##### SOURCE #####

Every Mystery-Of-The-Week In Poker Face Ranked

Thanks in part to Rian Johnson's "Knives Out" movies, the murder mystery genre is as popular as it's been in a long time. It's especially flourishing on the small screen, where viewers can get their fill of snarky whodunits with shows like "The Afterparty," "Only Murders in the Building," and "The White Lotus." Now, the man who's largely responsible for the resurgence of the detective story has come out with his own series (which was just picked up for a second season), "Poker Face," currently streaming on Peacock. 

For "Poker Face," Johnson has retained most of the creative team that works behind the scenes on his films, but the case-of-the-week format allows for a great deal of stylistic and tonal experimentation as well as an astounding number of brilliantly cast guest stars. That gives each episode of "Poker Face" its own authorial and cinematic quality. What binds everything together, besides Johnson's leadership as creator and co-executive producer, is Natasha Lyonne's involvement on both sides of the camera.

#####

• REQUEST 1: Copy the part of the dataset rows that starts with the line containing "Task: Open the WiFi map link" and runs through the end of the rows, both ends included. Leave the pictures out.

##### DATA PROVIDED #####

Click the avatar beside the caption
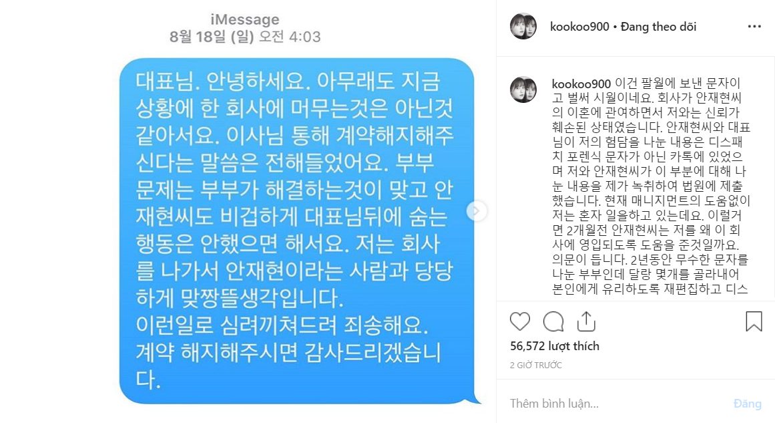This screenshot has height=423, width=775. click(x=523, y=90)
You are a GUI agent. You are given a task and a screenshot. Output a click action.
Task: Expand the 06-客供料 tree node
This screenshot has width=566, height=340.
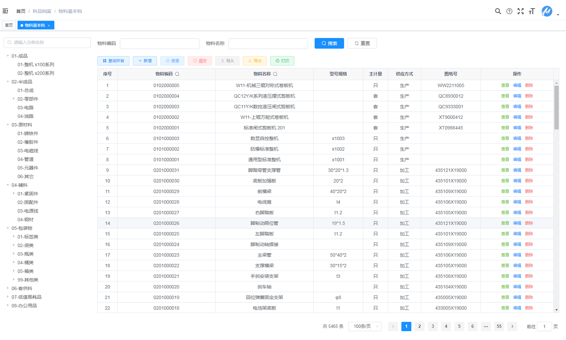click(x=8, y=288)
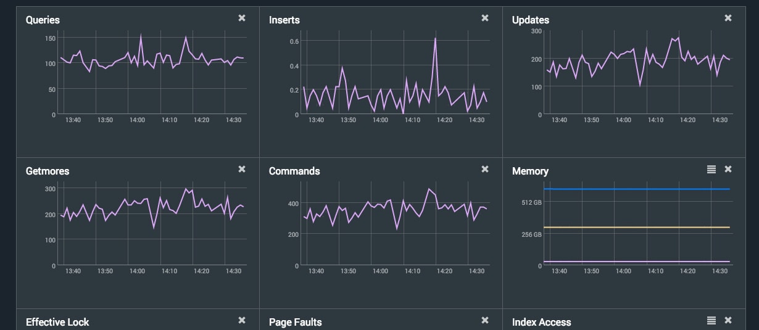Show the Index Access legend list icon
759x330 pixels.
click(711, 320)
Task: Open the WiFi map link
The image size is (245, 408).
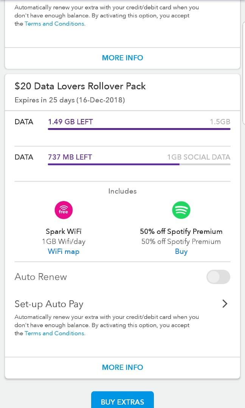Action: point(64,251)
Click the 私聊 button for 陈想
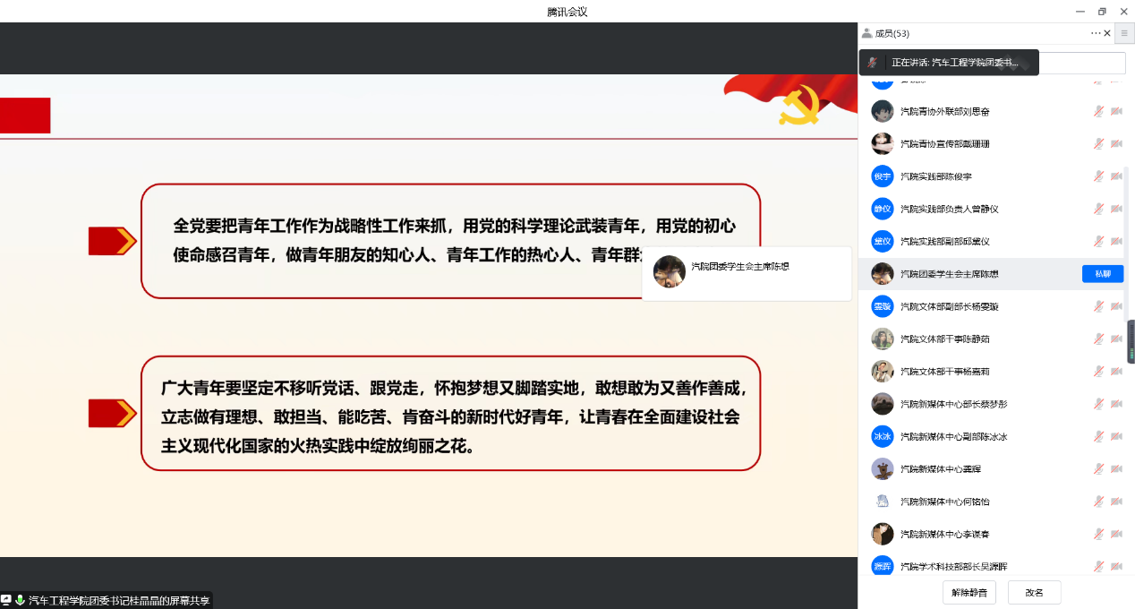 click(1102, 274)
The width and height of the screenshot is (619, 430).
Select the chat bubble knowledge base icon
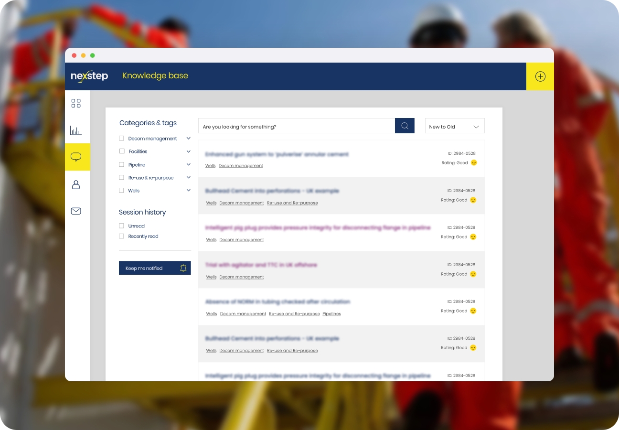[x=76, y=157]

#####

• REQUEST 2: According to the Poker Face article, on which service is the show currently streaming?

• FULL RESPONSE 1:
Task: Open the WiFi map link
The image size is (245, 408).
Action: point(64,251)
Click the 私聊 button for 陈想
 click(1102, 274)
The width and height of the screenshot is (619, 430).
Select the chat bubble knowledge base icon
[x=76, y=157]

• FULL RESPONSE 2: Peacock